There are two major repairs you can do to keep your basement dry. 1. Move the water from the roof a long ways from the home. Many inspectors recommend at least 8’ but I’ll go a bit further to say make sure the discharge of the downspout is landing in an area where the water will continue to move away on its own. All too often I see 8-10ft extensions added but the water is pooling and back grading towards the home none-the-less. I often recommend using a fence as a fastening device to add more length to your roof control systems. In this way you can move water along the fence and discharge it at the front or back of the yard where it can run to the street or the back alley. In a heavy rain this could make the difference between a wet or dry basement. 2. Secondly always try to use a clay base to create a positive slope away from the home. If you have a concrete basement this should not be a difficult task, simply remove the top soil and slope away from the wall with clay. Depending upon the severity of the problem you may want to add a plastic water drainage plane and rock as ballast. If the slope is not too negative simply correct the slope and add a layer of top soil on top and seed again.

Correcting the slope and filling in low spots commonly found under decks, together with properly positioned downspouts will usually keep your basement dry. If you have a deep basement you will likely need to install window wells in order to bring up the slope near the basement. Remember that some basement windows need to be a means of egress so a large window well will be required. In extreme situations the property slope may not be repairable. In these situations you may need to add an exterior sump which is a topic for another blog. Good luck and call for free advice anytime.
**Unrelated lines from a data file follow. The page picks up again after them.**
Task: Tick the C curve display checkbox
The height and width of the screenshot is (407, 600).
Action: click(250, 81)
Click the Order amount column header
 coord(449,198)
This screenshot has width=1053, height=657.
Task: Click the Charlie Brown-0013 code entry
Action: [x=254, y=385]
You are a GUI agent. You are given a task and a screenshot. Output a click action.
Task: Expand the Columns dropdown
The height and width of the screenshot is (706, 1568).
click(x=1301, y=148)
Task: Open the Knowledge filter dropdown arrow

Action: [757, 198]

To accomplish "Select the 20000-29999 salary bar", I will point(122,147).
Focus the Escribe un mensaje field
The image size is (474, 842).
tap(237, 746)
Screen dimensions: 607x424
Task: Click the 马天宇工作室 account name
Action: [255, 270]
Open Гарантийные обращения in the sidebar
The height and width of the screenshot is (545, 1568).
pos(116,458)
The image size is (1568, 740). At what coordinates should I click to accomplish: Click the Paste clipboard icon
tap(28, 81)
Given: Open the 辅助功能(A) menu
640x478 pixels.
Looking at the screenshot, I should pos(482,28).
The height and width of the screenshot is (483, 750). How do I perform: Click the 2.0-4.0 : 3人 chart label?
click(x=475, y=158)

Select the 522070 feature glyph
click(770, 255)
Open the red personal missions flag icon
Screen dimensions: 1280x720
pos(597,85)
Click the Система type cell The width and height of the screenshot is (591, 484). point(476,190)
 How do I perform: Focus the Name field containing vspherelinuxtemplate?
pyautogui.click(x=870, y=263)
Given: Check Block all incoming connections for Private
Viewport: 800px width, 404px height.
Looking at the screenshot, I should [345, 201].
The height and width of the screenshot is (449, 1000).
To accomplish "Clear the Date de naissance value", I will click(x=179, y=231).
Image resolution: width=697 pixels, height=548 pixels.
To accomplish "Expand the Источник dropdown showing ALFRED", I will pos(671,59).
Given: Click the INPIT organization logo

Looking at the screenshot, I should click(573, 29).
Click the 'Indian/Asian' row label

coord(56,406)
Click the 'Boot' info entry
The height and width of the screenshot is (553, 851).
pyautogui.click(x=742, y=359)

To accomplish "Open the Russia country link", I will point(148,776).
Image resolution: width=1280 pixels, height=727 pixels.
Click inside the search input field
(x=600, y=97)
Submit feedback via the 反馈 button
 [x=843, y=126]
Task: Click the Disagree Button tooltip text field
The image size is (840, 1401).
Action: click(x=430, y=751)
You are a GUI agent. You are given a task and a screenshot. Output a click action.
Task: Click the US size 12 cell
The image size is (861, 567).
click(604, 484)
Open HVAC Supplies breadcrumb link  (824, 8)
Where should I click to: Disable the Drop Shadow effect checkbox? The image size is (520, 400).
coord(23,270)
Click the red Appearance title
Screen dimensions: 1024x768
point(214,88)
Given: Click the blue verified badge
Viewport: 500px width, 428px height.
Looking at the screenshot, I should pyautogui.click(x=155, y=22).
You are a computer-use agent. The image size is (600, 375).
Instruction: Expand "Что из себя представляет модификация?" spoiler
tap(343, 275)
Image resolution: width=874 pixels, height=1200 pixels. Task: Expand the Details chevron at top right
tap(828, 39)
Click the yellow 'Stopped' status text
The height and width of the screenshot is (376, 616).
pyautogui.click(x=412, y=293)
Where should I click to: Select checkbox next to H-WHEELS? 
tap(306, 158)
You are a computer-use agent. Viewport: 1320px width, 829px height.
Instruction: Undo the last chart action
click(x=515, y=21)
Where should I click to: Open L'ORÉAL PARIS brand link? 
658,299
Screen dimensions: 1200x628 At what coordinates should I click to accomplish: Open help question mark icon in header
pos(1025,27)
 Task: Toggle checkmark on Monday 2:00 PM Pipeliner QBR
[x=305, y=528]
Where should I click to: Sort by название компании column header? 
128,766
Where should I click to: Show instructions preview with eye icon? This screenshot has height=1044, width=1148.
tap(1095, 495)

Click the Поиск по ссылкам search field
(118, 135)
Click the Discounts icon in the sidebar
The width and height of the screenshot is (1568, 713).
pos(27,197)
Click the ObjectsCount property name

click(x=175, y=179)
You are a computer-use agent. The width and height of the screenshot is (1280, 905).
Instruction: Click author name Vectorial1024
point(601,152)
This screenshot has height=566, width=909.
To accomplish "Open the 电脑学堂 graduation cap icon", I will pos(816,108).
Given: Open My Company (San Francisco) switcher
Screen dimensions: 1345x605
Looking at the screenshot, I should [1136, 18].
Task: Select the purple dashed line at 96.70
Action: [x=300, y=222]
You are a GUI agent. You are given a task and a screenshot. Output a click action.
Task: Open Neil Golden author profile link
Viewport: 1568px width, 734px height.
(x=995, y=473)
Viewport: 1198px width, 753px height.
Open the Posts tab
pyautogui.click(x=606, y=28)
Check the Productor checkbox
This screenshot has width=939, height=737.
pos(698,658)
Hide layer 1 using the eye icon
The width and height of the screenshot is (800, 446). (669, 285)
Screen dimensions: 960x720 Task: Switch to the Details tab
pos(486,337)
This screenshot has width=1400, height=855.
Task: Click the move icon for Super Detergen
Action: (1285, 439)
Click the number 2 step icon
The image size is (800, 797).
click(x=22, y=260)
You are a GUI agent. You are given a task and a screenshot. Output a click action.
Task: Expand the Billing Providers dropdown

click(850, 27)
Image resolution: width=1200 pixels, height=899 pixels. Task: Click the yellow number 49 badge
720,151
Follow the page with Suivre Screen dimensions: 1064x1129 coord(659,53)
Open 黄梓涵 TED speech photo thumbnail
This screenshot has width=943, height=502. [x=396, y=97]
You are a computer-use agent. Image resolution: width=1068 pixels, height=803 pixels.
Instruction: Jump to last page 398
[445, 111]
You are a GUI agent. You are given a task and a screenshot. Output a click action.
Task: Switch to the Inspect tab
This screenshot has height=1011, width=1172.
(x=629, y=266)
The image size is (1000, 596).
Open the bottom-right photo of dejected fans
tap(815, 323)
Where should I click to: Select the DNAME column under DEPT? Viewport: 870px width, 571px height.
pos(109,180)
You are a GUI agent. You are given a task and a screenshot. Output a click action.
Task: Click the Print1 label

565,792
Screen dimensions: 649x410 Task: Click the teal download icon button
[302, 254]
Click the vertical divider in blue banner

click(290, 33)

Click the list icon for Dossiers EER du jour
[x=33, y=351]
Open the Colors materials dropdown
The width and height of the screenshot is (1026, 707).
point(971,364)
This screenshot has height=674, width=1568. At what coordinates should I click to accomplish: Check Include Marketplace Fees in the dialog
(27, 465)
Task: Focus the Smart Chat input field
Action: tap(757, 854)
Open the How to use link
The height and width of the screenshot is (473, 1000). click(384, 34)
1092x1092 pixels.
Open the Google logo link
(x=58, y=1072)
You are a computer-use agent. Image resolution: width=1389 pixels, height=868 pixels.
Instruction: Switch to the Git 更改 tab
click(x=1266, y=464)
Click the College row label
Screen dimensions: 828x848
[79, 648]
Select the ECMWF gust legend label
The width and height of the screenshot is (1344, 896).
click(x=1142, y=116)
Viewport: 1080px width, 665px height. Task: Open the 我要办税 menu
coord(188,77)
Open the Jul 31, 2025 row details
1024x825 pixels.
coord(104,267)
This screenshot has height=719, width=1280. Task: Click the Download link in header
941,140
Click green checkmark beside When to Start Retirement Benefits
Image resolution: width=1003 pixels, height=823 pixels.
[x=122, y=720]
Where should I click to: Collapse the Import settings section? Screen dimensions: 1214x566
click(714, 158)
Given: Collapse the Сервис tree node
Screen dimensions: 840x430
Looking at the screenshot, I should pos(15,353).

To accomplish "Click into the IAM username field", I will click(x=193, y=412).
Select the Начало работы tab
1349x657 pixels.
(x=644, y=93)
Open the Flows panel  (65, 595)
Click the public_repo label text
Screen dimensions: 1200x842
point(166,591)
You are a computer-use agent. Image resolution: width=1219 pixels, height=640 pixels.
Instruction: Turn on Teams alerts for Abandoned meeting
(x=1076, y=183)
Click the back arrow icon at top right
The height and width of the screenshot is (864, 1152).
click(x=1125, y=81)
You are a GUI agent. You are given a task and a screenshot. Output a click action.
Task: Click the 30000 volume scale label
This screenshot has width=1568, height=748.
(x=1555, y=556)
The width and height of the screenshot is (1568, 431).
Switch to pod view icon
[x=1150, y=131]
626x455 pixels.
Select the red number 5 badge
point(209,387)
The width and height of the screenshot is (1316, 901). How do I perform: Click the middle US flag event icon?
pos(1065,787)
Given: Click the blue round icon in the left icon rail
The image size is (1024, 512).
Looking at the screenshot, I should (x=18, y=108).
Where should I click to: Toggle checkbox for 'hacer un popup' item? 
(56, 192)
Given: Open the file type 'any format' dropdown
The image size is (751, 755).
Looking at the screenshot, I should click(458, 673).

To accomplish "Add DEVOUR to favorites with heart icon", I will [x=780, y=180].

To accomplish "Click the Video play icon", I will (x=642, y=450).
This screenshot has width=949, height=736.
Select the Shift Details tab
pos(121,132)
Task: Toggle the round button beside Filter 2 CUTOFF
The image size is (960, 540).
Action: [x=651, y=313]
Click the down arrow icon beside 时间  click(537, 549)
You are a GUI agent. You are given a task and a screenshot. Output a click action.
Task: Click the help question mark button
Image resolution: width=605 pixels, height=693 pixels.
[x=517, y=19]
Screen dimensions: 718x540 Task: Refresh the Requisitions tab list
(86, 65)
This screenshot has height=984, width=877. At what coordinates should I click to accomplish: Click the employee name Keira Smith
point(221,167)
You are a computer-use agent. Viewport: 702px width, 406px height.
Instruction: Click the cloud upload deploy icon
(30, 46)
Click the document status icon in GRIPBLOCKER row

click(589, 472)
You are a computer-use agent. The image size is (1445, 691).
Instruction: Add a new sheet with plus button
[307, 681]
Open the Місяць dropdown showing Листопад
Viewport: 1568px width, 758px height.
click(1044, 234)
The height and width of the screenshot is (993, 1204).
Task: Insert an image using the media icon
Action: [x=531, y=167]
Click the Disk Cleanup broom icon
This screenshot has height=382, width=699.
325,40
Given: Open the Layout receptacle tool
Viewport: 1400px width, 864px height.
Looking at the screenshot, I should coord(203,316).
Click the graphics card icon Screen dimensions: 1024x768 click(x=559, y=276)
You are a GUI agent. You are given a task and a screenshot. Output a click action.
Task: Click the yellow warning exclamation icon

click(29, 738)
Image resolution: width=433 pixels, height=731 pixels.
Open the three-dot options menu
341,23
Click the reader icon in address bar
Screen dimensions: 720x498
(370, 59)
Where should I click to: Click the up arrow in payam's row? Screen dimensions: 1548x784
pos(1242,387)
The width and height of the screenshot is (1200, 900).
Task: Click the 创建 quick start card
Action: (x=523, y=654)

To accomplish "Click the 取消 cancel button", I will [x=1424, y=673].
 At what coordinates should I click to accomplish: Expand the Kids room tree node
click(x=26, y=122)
Click on this link To view actual inspection photos that correspond to Avoiding wet basements .

Q: Our walkway is broken and tipped. Should be replace it or try to fix it?

A: A broken walkway presents two problems. One problem is the fact that it may be a trip hazard. If the walk has displaced pieces which you or a guest may catch their foot on, it should be repaired or replaced. A second issue of a broken and tipped walkway is that they almost always tip towards the home. This creates a drainage path toward the home and may act as a water dam holding water against the basement wall.  Either of these situations is not desirable as water needs to be moved away from the home not towards it. If the walk is in good condition but has simply settled or tipped it is possible to have the walk mud jacked back to the level position. I have read recently that there is a new polymer material that is used to jack concrete up as well.

Q: Our furnace has an old humidifier. I don’t think it works any more, do we need to replace it?

A: Most old furnace humidifiers no longer function due to the hard water we put through them. Most have a float system that is on an arm. When the float is down it opens a water valve to fill the tray. When the water comes up sometimes the float gets stuck and water begins to overflow the tray. Most furnace plenums have rusty stains on them from just this problem. If you feel you need to humidify your home then you will need to learn to keep the humidifier clean and operable. In my opinion I don’t think very many homes need a humidifier in the first place. If the humidifier is not properly cared for it could cause all kinds of problems including mold growth.